- **RECORDS FOR THIS TASK**

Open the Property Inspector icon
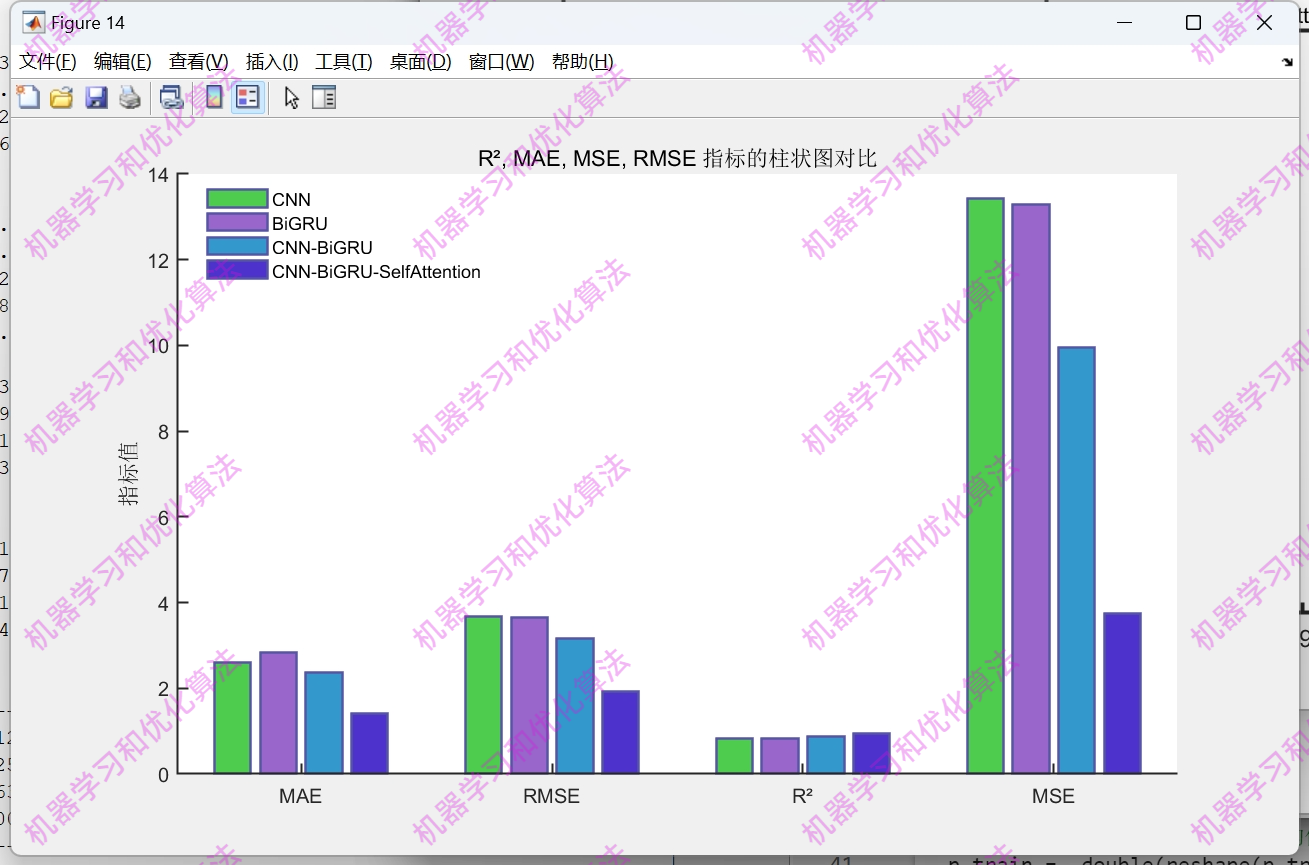Viewport: 1309px width, 865px height. pos(323,97)
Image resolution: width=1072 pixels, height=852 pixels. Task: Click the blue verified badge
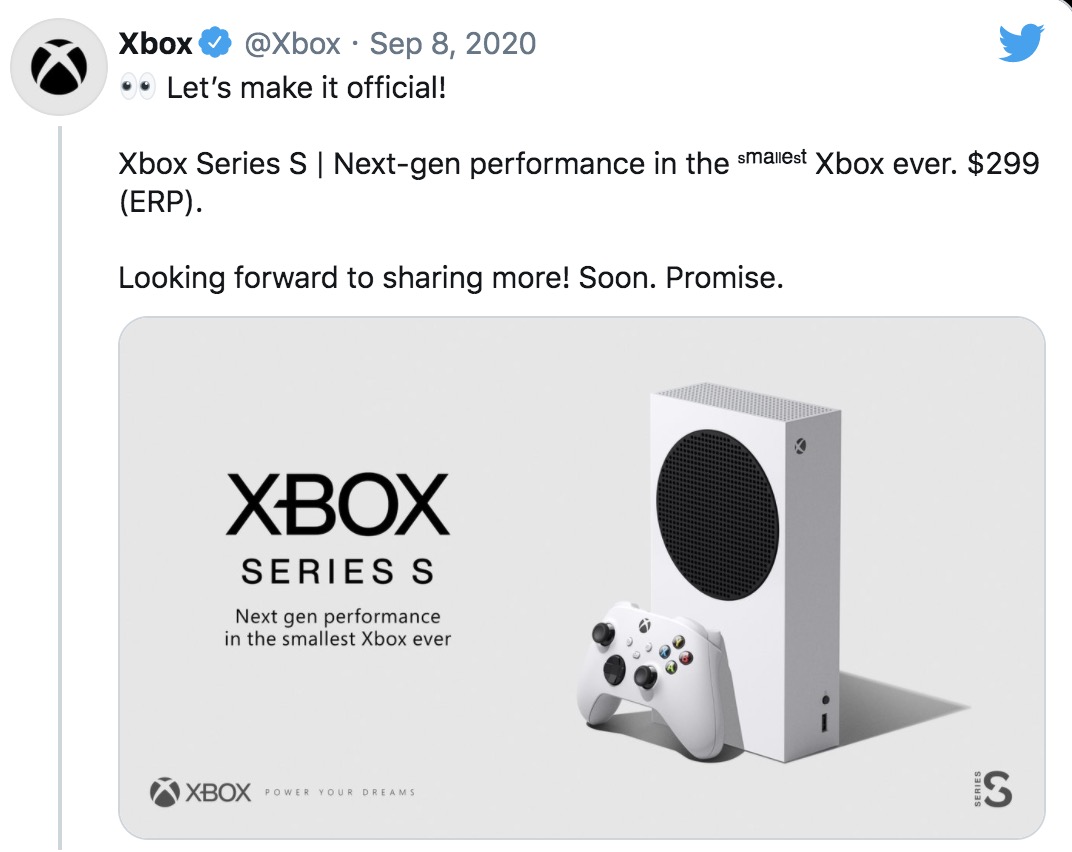point(214,44)
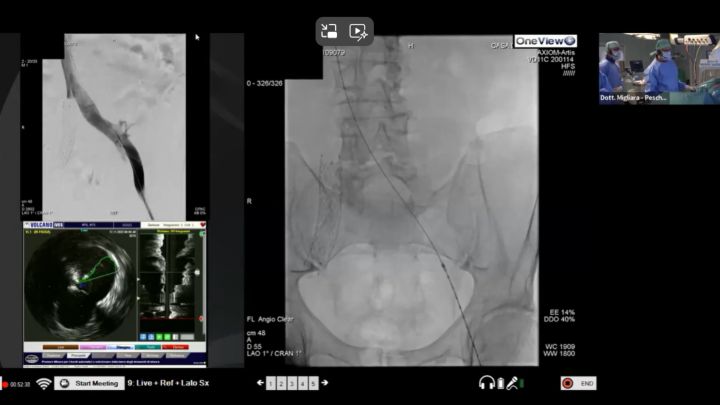This screenshot has height=405, width=720.
Task: Open the surgeon camera feed thumbnail
Action: [658, 68]
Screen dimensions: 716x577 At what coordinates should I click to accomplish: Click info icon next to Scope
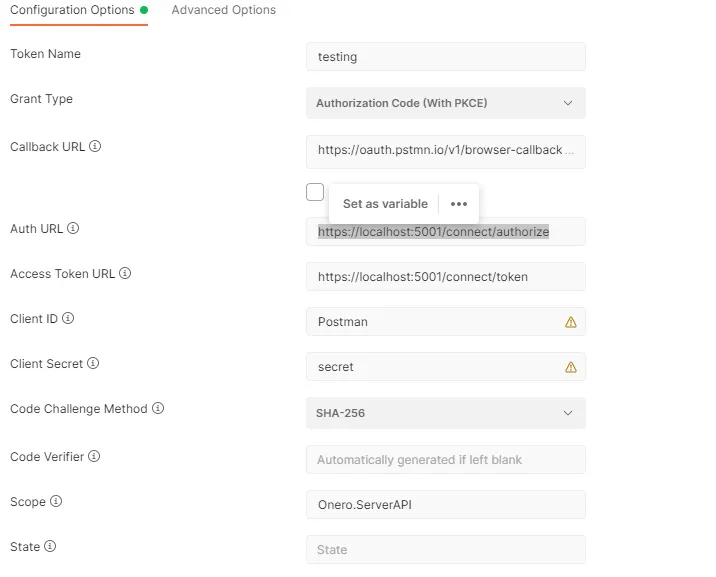pos(57,501)
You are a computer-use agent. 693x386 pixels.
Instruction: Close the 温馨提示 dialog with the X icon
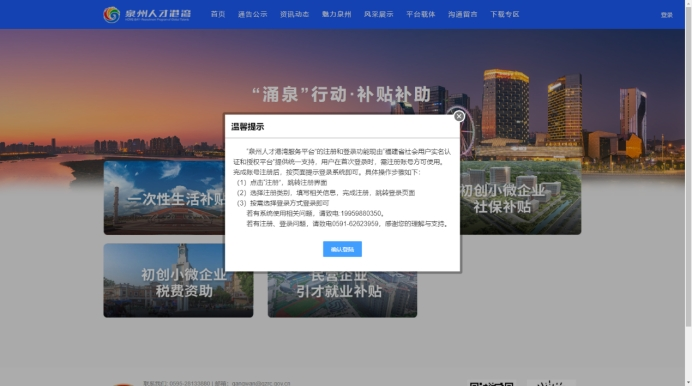click(x=459, y=116)
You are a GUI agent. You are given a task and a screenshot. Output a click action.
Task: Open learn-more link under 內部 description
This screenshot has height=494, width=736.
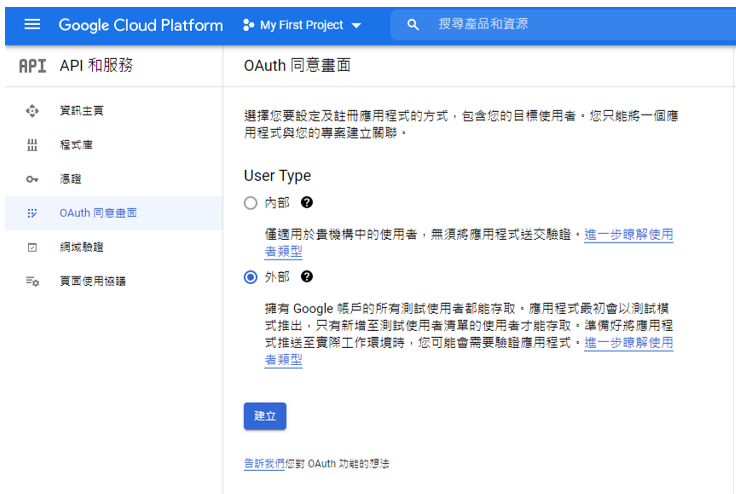point(628,235)
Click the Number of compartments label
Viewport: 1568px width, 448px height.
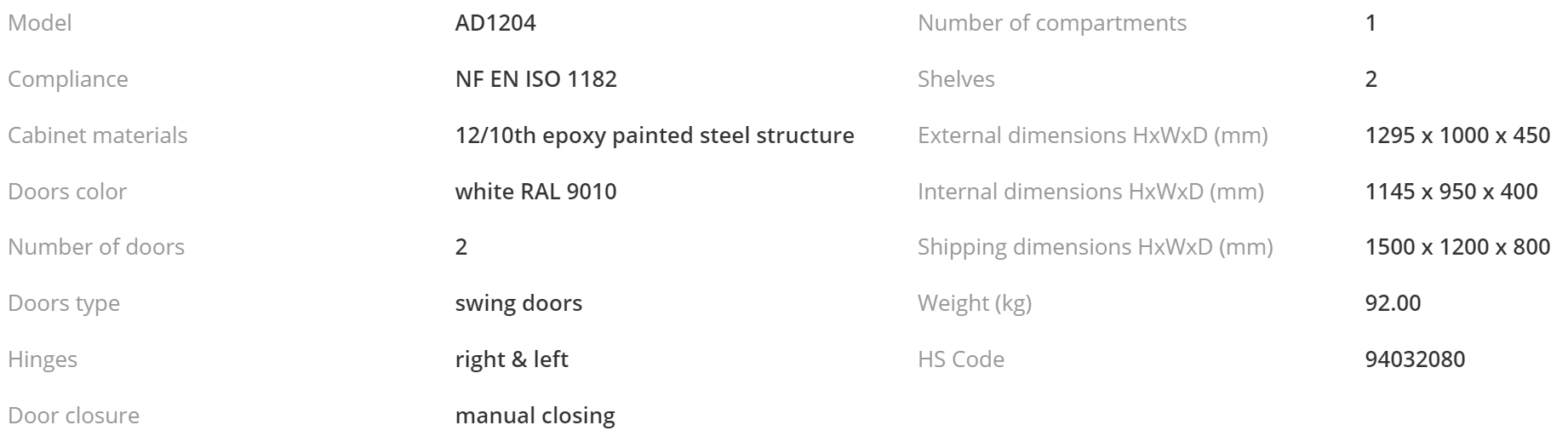(x=1052, y=23)
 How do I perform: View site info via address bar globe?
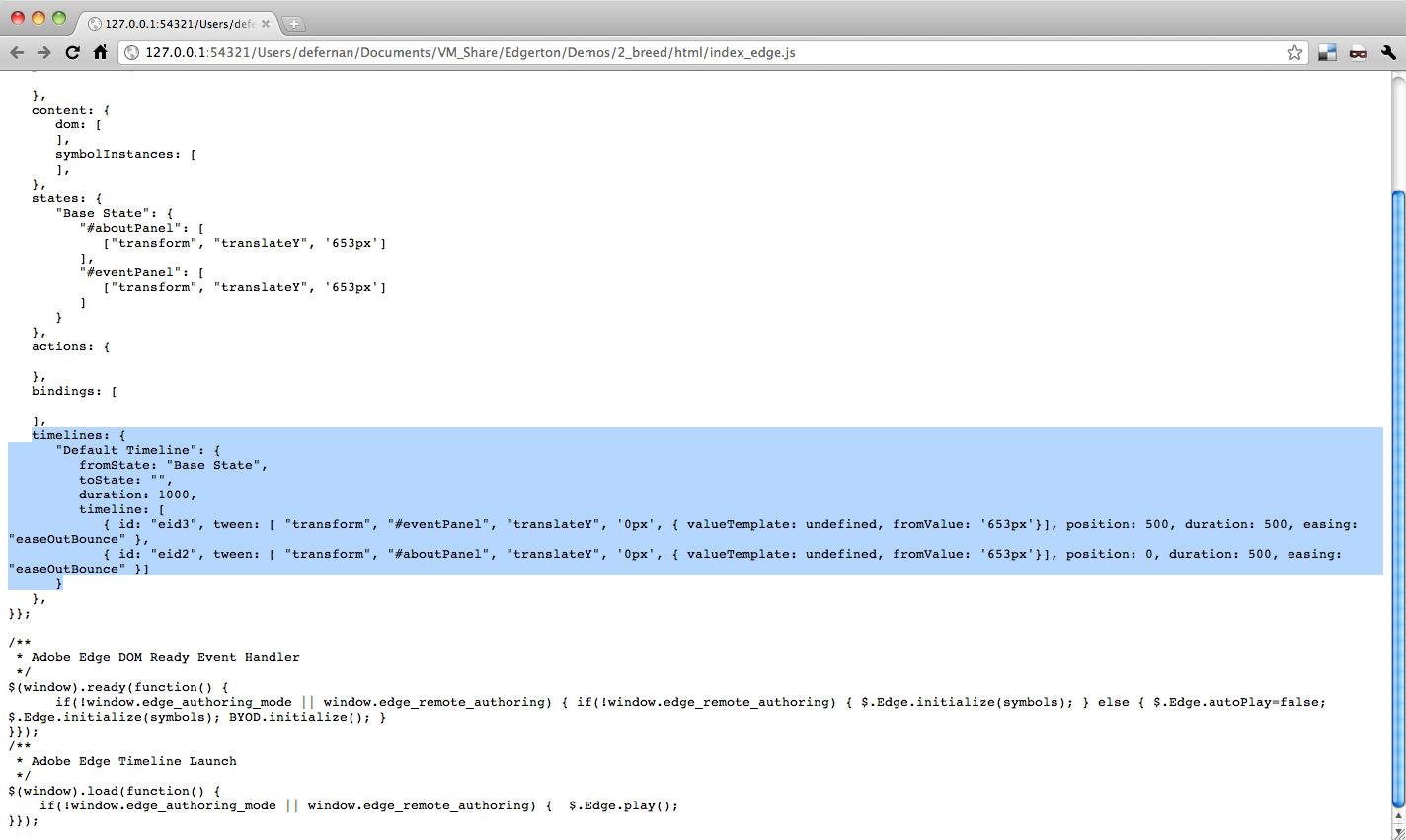click(x=132, y=52)
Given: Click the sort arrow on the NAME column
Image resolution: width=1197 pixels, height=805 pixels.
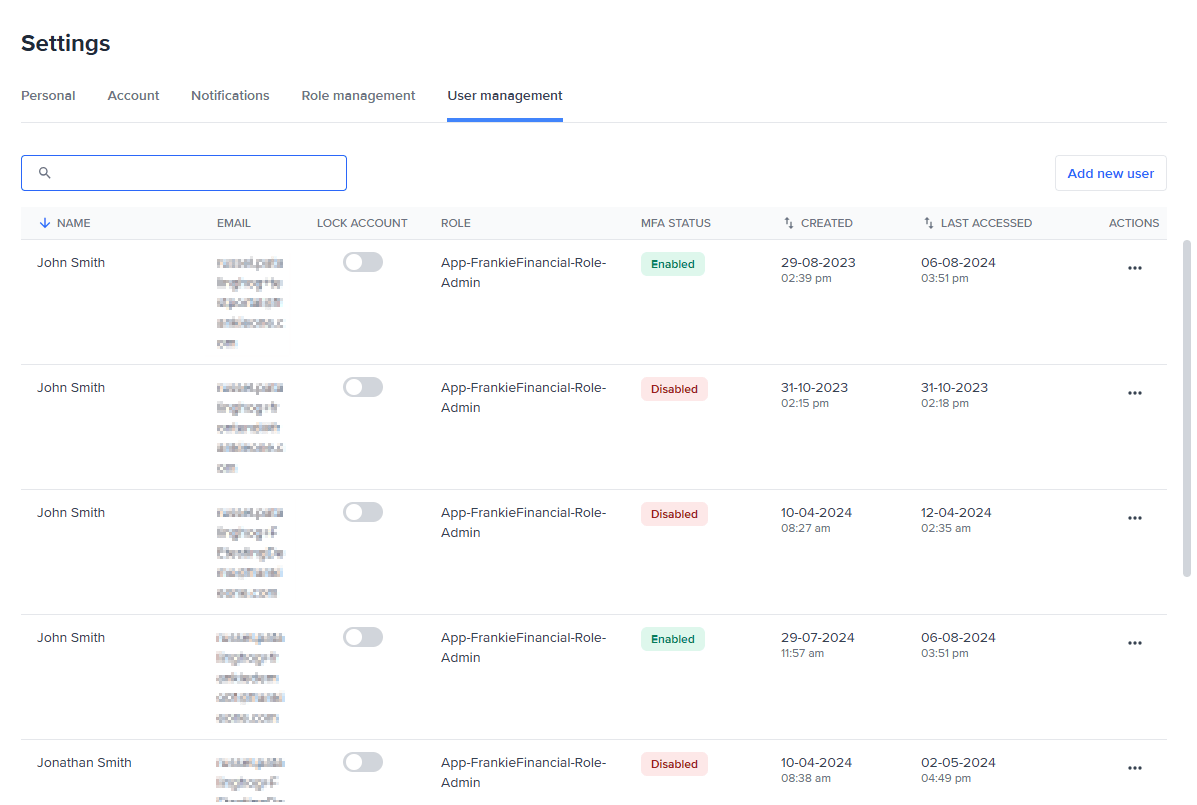Looking at the screenshot, I should [x=44, y=223].
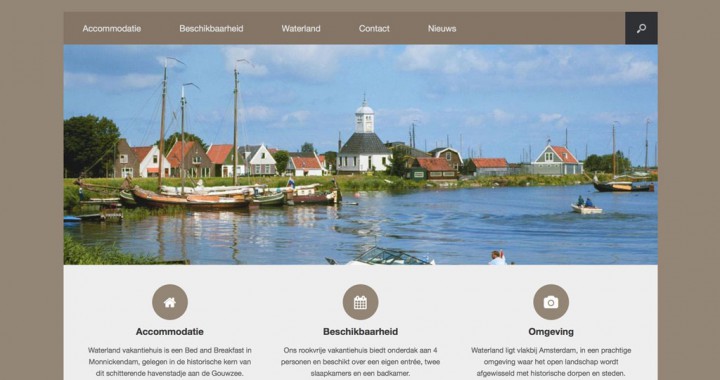Open the Contact menu item
The width and height of the screenshot is (720, 380).
pyautogui.click(x=374, y=28)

- **WHAT THE EXERCISE ASKS**
Copy every line above that holds the word "agent".

- **REPLY**
You are a computer-use agent. 693x386 pixels.
You are a GUI agent. You are given a task and a screenshot. Output a click action.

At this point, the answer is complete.